Distribution of VFs and phylogenetic groups in relation to Chinese herb-resistance
| No. of associated VFs (%) | ||
| Susceptible | Resistant | |
| n=79 | n=36 | |
| Adhesins | ||
| papA | 43 (54.47) a | 26 (72.2) |
| papC | 35 (44.3) a | 23 (63.9) |
| papEF | 26 (32.9) | 14 (38.9) |
| bmaE | 5 (6.4) | 3 (8.3) |
| fimH | 2 (2.5) | 1 (2.7) |
| focG | 0 | 0 |
| Toxins | ||
| hlyA | 29 (36.7) | 11 (33.3) |
| cnf1 | 58 (73.4) | 27 (75.0) |
| Siderophores | ||
| fyuA | 65 (82.2) | 30 (83.3) |
| iutA | 67 (84.9) | 29 (80.6) |
| Protectins | ||
| traT | 27 (34.2) | 10 (27.8) |
| kpsMT II | 1 (1.3) | 0 |
| kpsMT III | 0 | 0 |
| Invasins | ||
| ibeA | 0 | 0 |
| Average VF score | 4.5 | 4.8 |
| Multivirulent (≥three genes) | 11 (13.9) a | 13 (36.1) |
| Phylogenetic group | ||
| A | 62 (78.5) b | 5 (13.9) |
| B1 | 0 | 0 |
| B2 | 14 (17.7)b | 30 (83.3) |
| D | 3 (3.8) | 1 (2.8) |
p<0.05, compared with Resistant E. coli;
p<0.01, compared with Resistant E. coli
Phylogenetic background
All isolates were successfully categorized (Table 1). In susceptible isolates, the numbers belonging to phylogenetic groups A, B1, B2, and D were 62 (78.5), 0, 14 (17.7), and 3 (3.8%), respectively. The average VF scores were higher in group A (5.1) than among those in groups B1, B2 and D (0, 3.8, and 4.0, respectively).

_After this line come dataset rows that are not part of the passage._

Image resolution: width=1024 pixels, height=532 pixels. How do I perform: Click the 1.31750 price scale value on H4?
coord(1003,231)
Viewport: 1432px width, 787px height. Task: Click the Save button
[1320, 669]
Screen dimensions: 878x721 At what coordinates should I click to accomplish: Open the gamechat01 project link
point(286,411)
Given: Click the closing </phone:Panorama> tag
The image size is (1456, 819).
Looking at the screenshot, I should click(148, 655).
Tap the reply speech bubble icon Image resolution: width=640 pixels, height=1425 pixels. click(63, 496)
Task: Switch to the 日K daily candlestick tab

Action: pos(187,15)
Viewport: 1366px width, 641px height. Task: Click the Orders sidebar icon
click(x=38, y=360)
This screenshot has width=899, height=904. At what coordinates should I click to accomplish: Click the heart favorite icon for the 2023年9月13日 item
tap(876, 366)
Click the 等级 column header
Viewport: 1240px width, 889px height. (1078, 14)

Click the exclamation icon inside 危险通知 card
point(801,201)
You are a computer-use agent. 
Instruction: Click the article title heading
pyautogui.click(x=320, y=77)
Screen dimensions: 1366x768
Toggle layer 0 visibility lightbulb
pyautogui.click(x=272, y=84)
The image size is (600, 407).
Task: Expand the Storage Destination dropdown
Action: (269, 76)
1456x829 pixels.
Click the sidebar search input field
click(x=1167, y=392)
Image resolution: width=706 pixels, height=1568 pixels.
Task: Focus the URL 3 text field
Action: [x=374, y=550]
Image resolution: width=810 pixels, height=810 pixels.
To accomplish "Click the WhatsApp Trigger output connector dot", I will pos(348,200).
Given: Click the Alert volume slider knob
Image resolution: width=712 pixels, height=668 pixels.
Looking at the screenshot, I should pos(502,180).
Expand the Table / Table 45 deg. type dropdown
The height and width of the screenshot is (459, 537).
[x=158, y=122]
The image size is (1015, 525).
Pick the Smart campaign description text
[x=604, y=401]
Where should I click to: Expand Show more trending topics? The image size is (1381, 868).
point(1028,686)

In resistant isolates, the numbers of groups A, B1, B2, and D were 5 (13.9), 0, 30 (83.3) , and 1 (2.8%). In group B2, the average VF scores were higher (4.9) than those in groups A, B1, and D (4.1,0, and 3.9, respectively).
Discussion
In Traditional Chinese Medicine (TCM), many herbal formulations were developed and used in the treatment of UTI. In the formulation studied in this report, Ma Chi Xian, as the king, can kill insects and relieve internal heat. Ministers include Tian Kui Zi, Zi Hua Di Ding, Pu Gong Ying and Qu Mai. The four ministers enter the small intestine and bladder meridians respectively, with the effects of diuresis and detoxification. Xiao Hui Xiang, Rou Gui, and Li Zhi He are the assistants. They warm the yang of lower energizer, get rid of cold and dampness, promote the circulation of qi, expel the pathogenic factors. Chi Shao, Tong Cao and Hua Shi are the guides. They tend to go downward and clear the stasis sluggish.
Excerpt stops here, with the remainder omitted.